On the first day of the seminar, organised by RGU’s Arunachal Institute of Tribal Studies (AITS), in collaboration with Lower Dibang Valley-based Research Institute of World’s Ancient Traditions, Cultures and Heritage (RIWATCH) and Shillong (Meghalaya)-based North Eastern Council, Indigenous Affairs Director Sokhep Kri expressed deep concern over “the challenges faced by shamans throughout their lives, across Arunachal Pradesh,” and informed that the state government, “particularly the indigenous affairs department,” is trying its best to safeguard the practice of shamanism and its related institutions,” the university informed in a release.

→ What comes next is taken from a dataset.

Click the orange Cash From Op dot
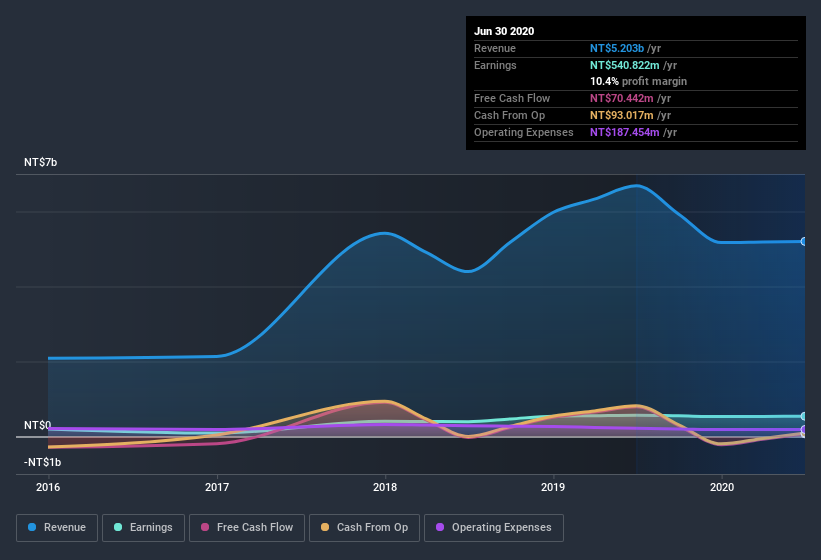821x560 pixels. coord(325,527)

Kri informed about the establishment of gurukuls in some parts of the state, “which aims to teach shamanistic chants, arts, crafts and indigenous language.”

University of Delhi’s Anthropology Professor Ram Prasad Mitra emphasised on “how, in contemporary times, we must start to revisit and reconstitute indigenous knowledge through documentation.”

He added that “language, rituals, symbols and musical instruments have been the core pathways attached to shamans and their way of practicing shamanism.”

RIWATCH executive director Vijay Swami said that “the importance of the shaman in any society cannot be ignored.”

“Shamans act as counsellors, healers, mediators of the human and spiritual worlds, and, above all, keepers of the vast indigenous knowledge system,” he said.

RGU Social Science Dean Prof Sarit K Chaudhuri stated that “the death of shamans is the death of human intellectual knowledge.”

AITS Director Prof Simon John emphasised on “how, in the context of academics, researchers often face challenges and have to overcome through the documentation process of shamanistic practices and the associated chanting of Arunachal Pradesh.”

He also highlighted the work carried out by the AITS with regard to documentation and preservation of cultures and traditions of various communities of Arunachal.

Twenty-eight research papers, representing various tribes and communities from across the country, are being presented during the seminar.